Stored items:

┏━━

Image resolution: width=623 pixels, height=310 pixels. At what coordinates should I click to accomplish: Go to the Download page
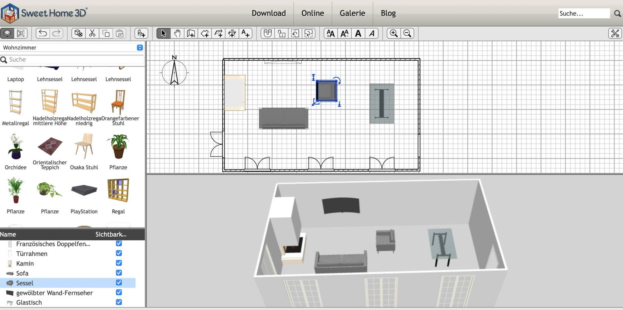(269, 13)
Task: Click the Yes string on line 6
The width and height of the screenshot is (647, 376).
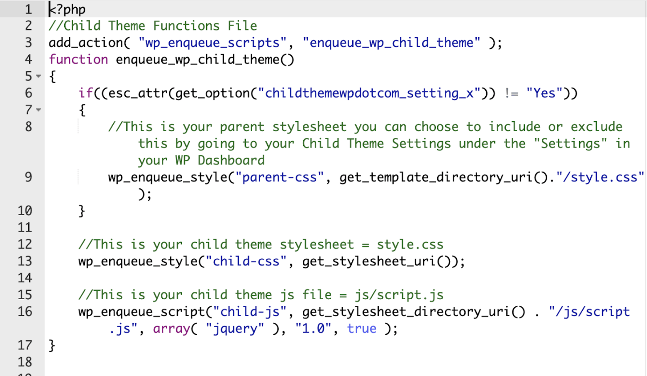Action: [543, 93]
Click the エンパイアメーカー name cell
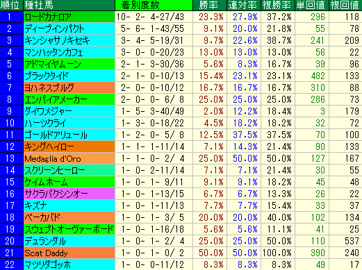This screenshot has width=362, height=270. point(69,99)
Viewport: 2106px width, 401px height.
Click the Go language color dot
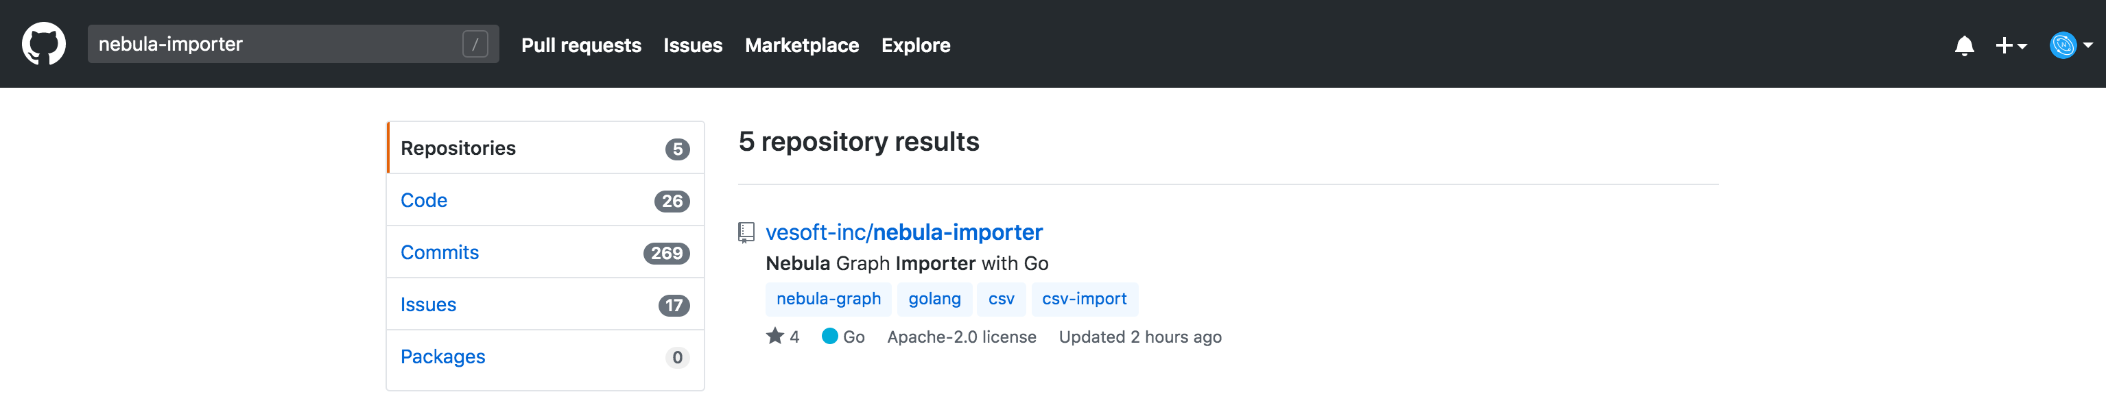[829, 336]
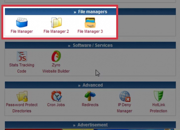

┗━━

EXERCISE AIM:
Every entry above needs to be copied exactly, and no pictures go with it.

FINISHED TASK:
Image resolution: width=623 pixels, height=310 pixels. At what coordinates should I click to accomplish: Go to the Download page
(269, 13)
Task: Click the Yes string on line 6
The width and height of the screenshot is (647, 376).
Action: [543, 93]
Click the エンパイアメーカー name cell
This screenshot has width=362, height=270. point(69,99)
Viewport: 2106px width, 401px height.
Click the Go language color dot
[829, 336]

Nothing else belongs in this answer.